Sponsored Link •
Bob Scheifler talks with Bill Venners the dynamic granting of permissions to Jini proxies.
Many potential applications of Jini require network security. Although various third parties have made proprietary security extensions to Jini, until now the only security available to users of the standard Jini release is the security infrastructure of the Java platform. The Jini Community's Davis project is about to change that. Bob Scheifler is leading the development of the next release of Jini, in which security is the central concern, as part of the Davis project.
On Friday, April 12, 2002 Bill Venners visited the Sun Microsystems campus in
Burlington, Massachusettes and interviewed
Bob Scheifler, Sun Distinguished Engineer and architect in the Jini Group.
In Part I of this interview, Scheifler discusses the need for security in Jini and the special security considerations
of dynamically downloaded code.
In Part II, Scheifler describes the mechanisms used to determine whether a proxy should be trusted.
In Part III, Scheifler covers the mechanisms used to achieve object integrity.
In Part IV, Scheifler discusses security constraints and the
In this fifth installment of the interview, Scheifler describes the dynamic granting of permissions to proxies.
Bill Venners: How do clients dynamically grant permissions to proxies at runtime?
Bob Scheifler: You have to decide if you trust the proxy, then you have to decide what you will allow the proxy to do. That is the process of authorization, where you grant permissions in the standard Java model. You authorize by granting permissions. Somehow we have to grant the proxy permissions dynamically.

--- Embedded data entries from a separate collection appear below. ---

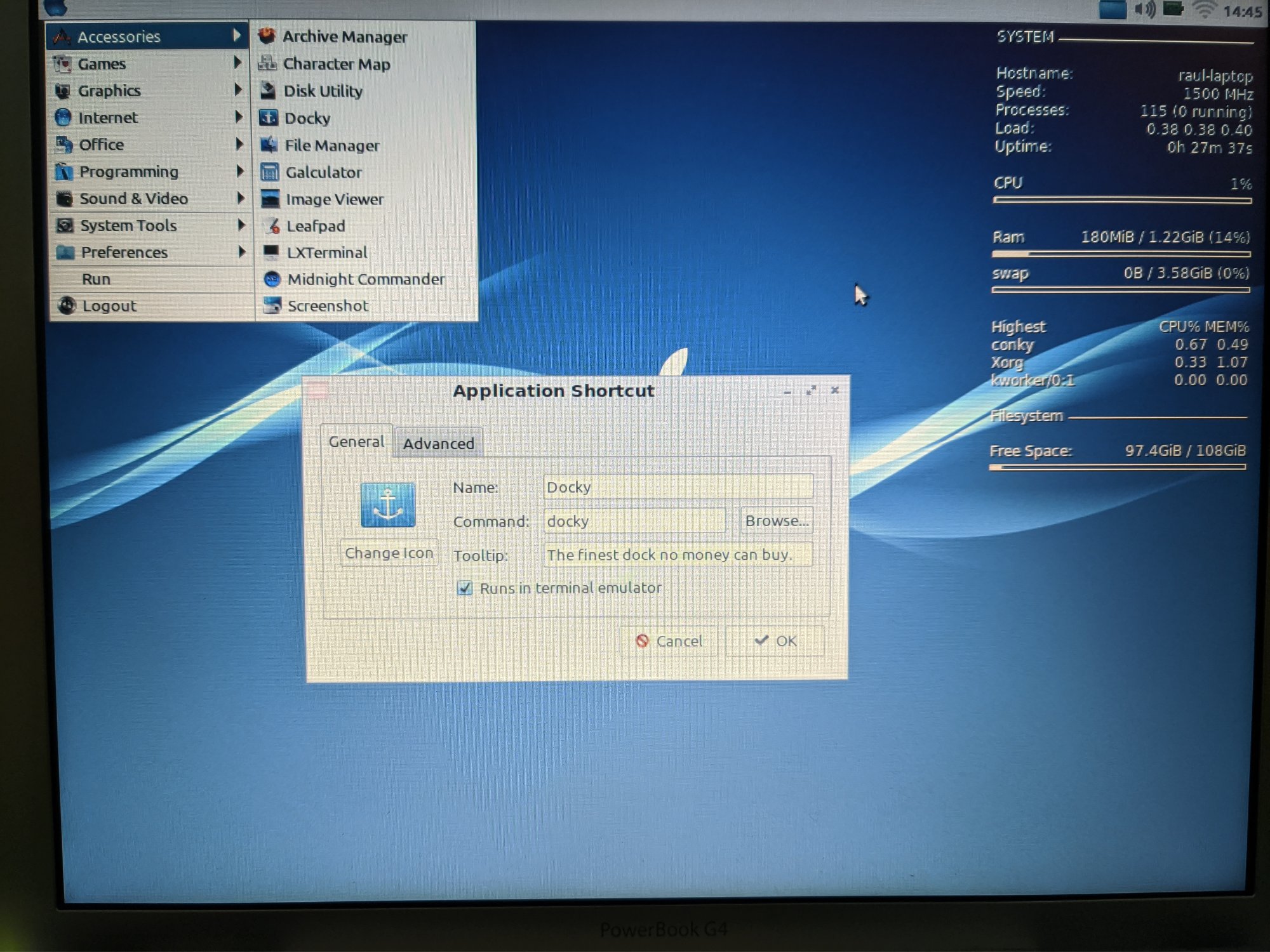Click the Docky anchor icon in dialog
1270x952 pixels.
click(388, 505)
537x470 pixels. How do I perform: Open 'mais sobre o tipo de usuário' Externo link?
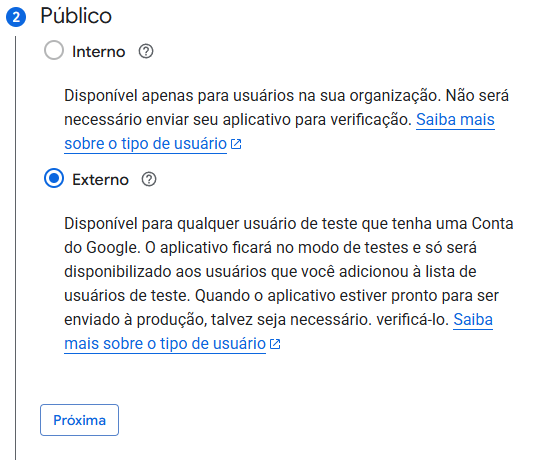pyautogui.click(x=165, y=344)
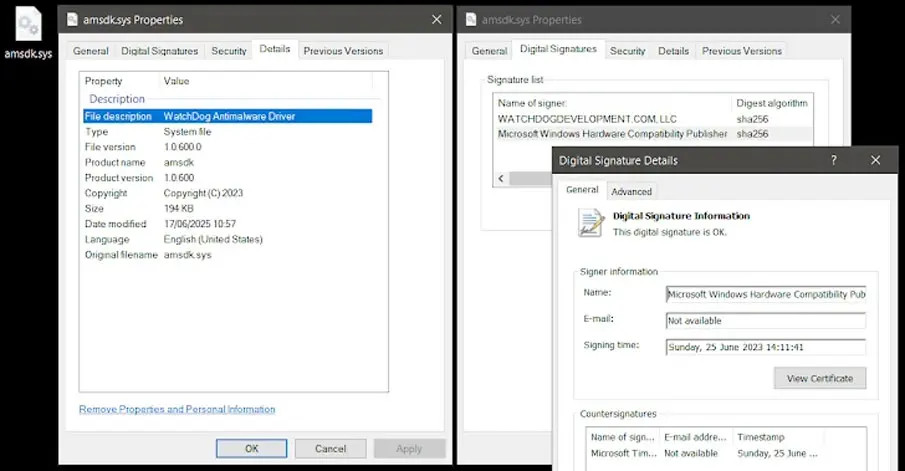Open Security tab in left Properties window

click(228, 51)
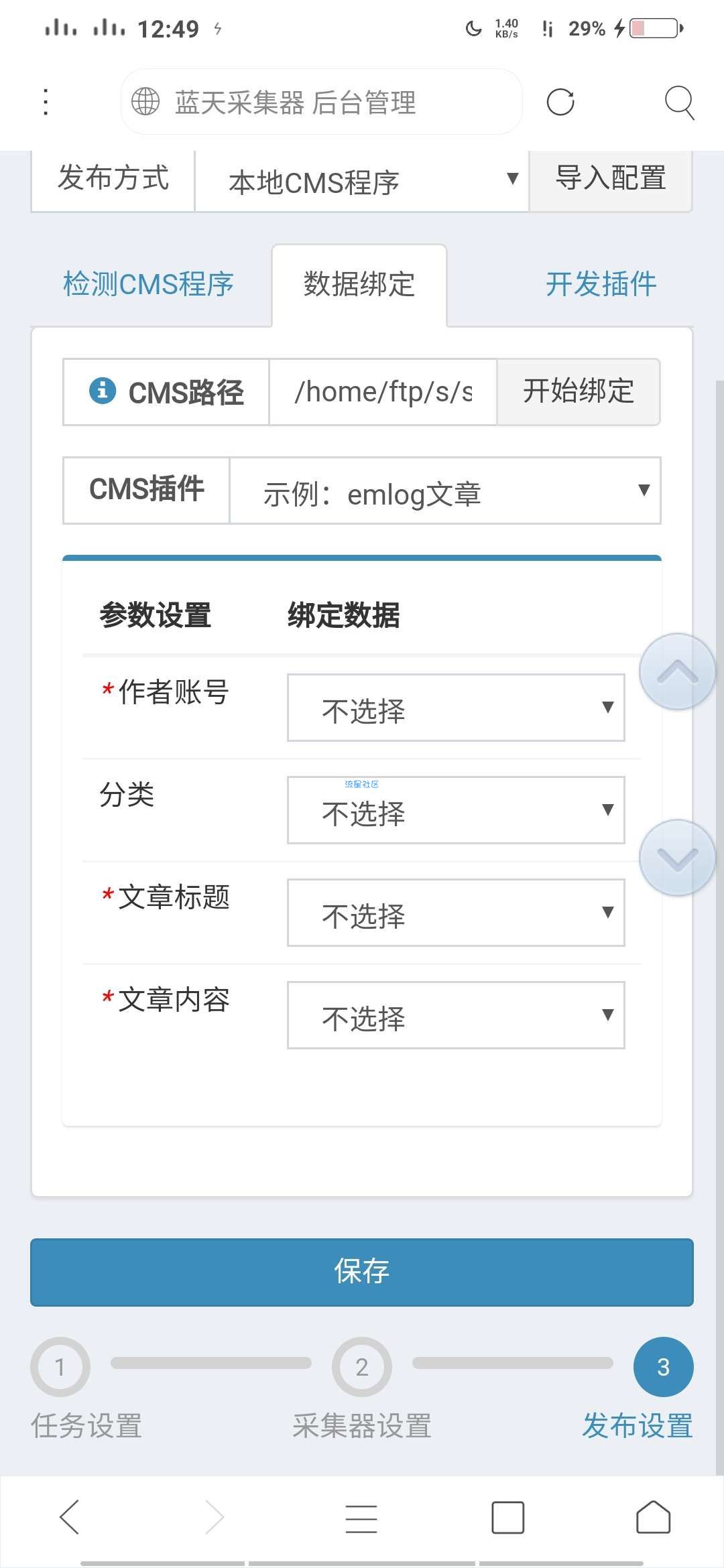The height and width of the screenshot is (1568, 724).
Task: Click the blue 保存 button
Action: pyautogui.click(x=362, y=1272)
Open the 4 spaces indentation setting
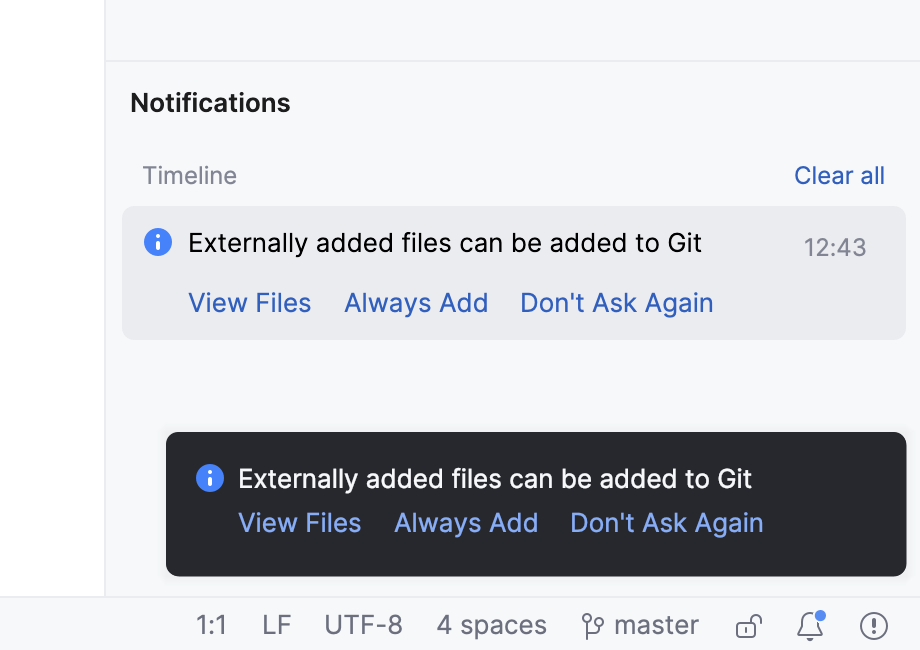The height and width of the screenshot is (650, 920). click(491, 625)
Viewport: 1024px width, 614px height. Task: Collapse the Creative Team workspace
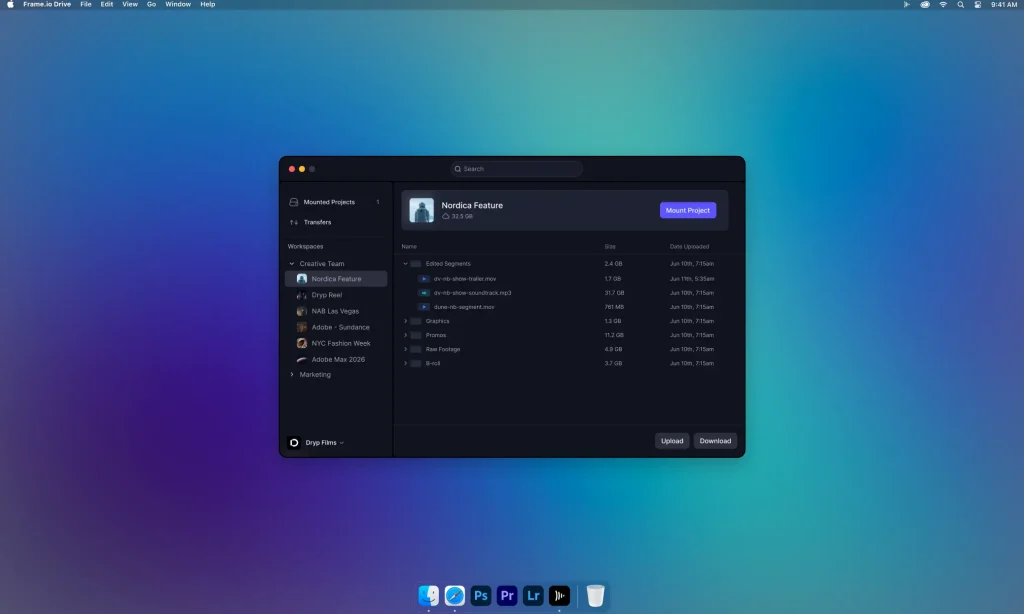[292, 264]
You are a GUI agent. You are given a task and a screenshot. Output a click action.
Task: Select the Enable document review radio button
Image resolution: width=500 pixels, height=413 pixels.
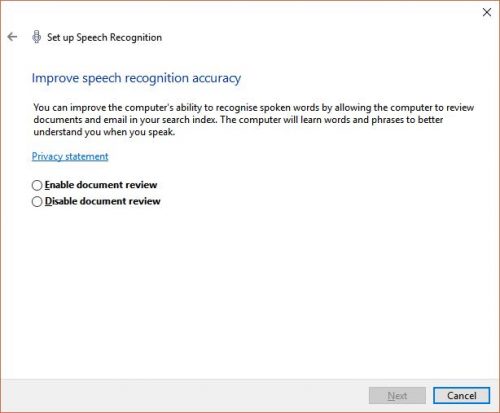coord(37,185)
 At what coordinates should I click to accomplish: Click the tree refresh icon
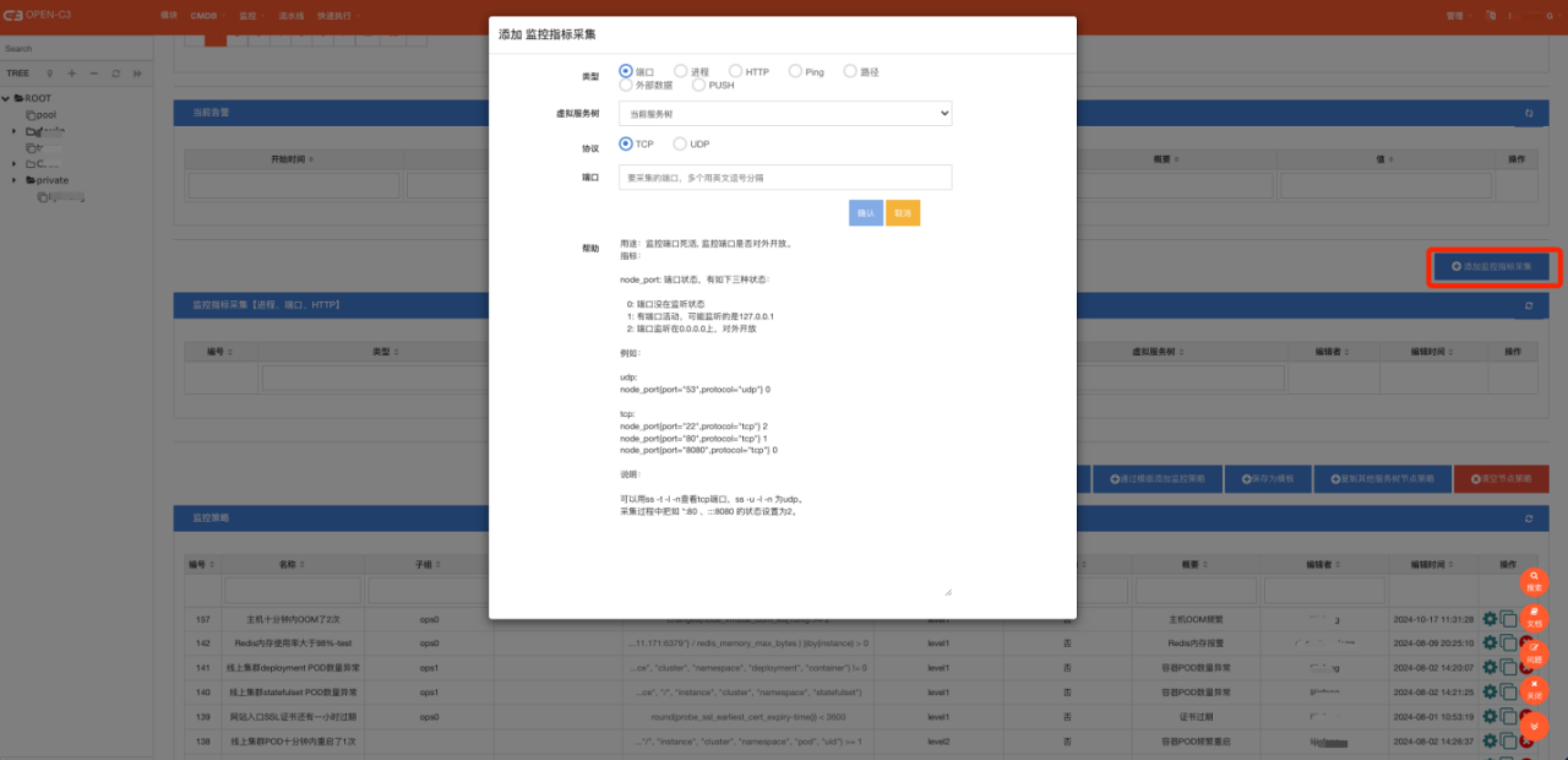click(x=116, y=74)
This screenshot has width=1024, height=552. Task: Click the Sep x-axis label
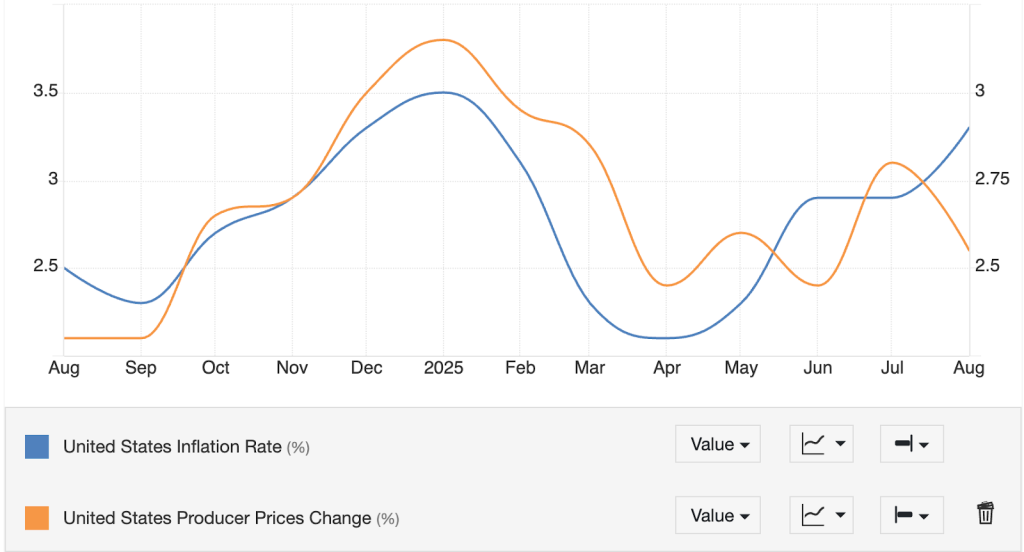[141, 368]
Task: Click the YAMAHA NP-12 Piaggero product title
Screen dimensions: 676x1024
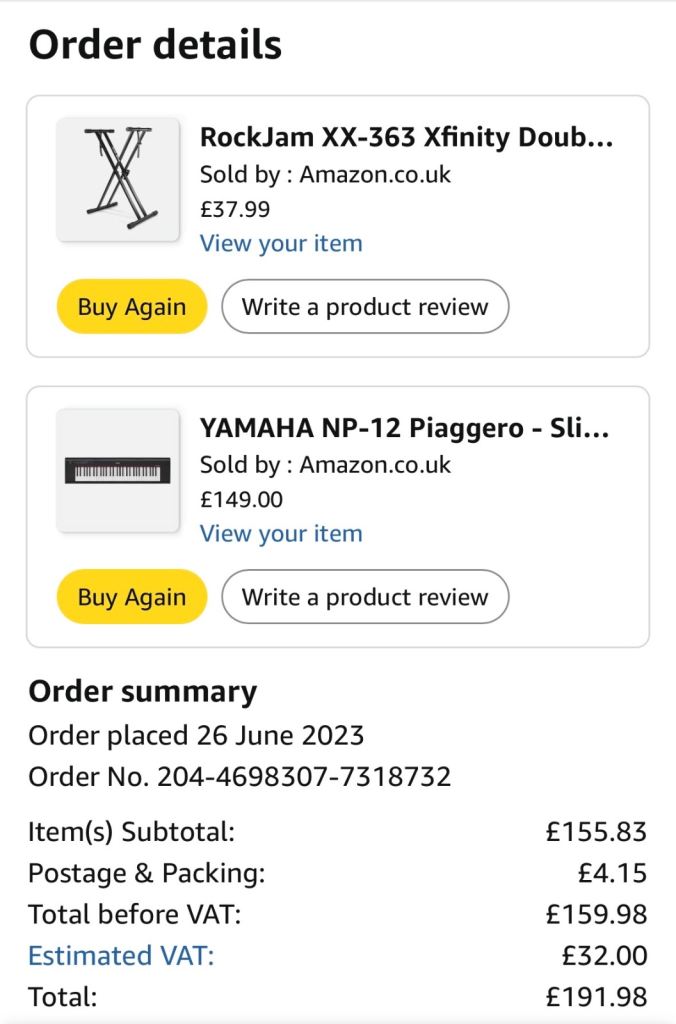Action: [404, 428]
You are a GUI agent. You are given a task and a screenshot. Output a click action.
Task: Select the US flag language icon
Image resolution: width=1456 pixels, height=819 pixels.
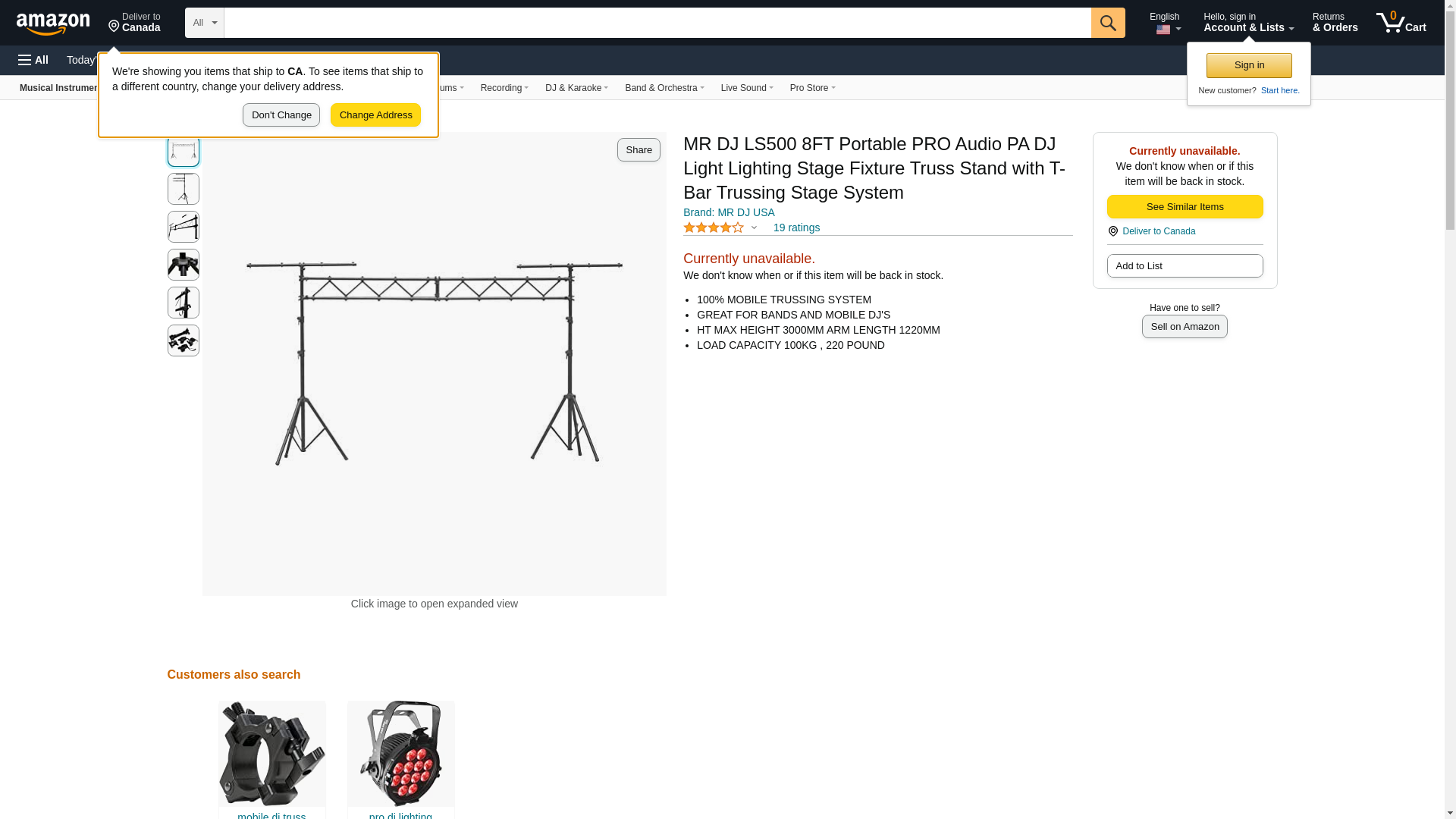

We have to grant permissions dynamically for a couple of reasons. One is that in the standard Java security model you grant permissions to a code base or to URLs. But in the Jini world, you don't want to have to know where the code came from. That should be an implementation detail.
Say you are a service, and I have a proxy from you. I don't want to have to know what URL you serve code from. One reason I can't do a static grant is I generally don't know where your code comes from. I don't want to grant permissions to code from anywhere because that would be granting to untrusted code. And even if I know where your code is now, you might change your mind later about whether that is really the trusted code or not. What I really want to do is wait until after I have decided I trust the proxy before I grant it any permission. If I grant it permissions before I decide I trust it, then it may have already abused those permissions behind my back and already done damage.
From the time I unmarshal that object, if I have already granted it permissions, it can already exercise those permissions while it is being unmarshalled. So I want to make sure that I don't grant it any permissions until after I decide I trust it. That is where the dynamic granting comes into play. I don't want to characterize these permissions in a static security policy. At runtime I get a proxy from somewhere. I decide I trust it. And then I want to grant it permissions.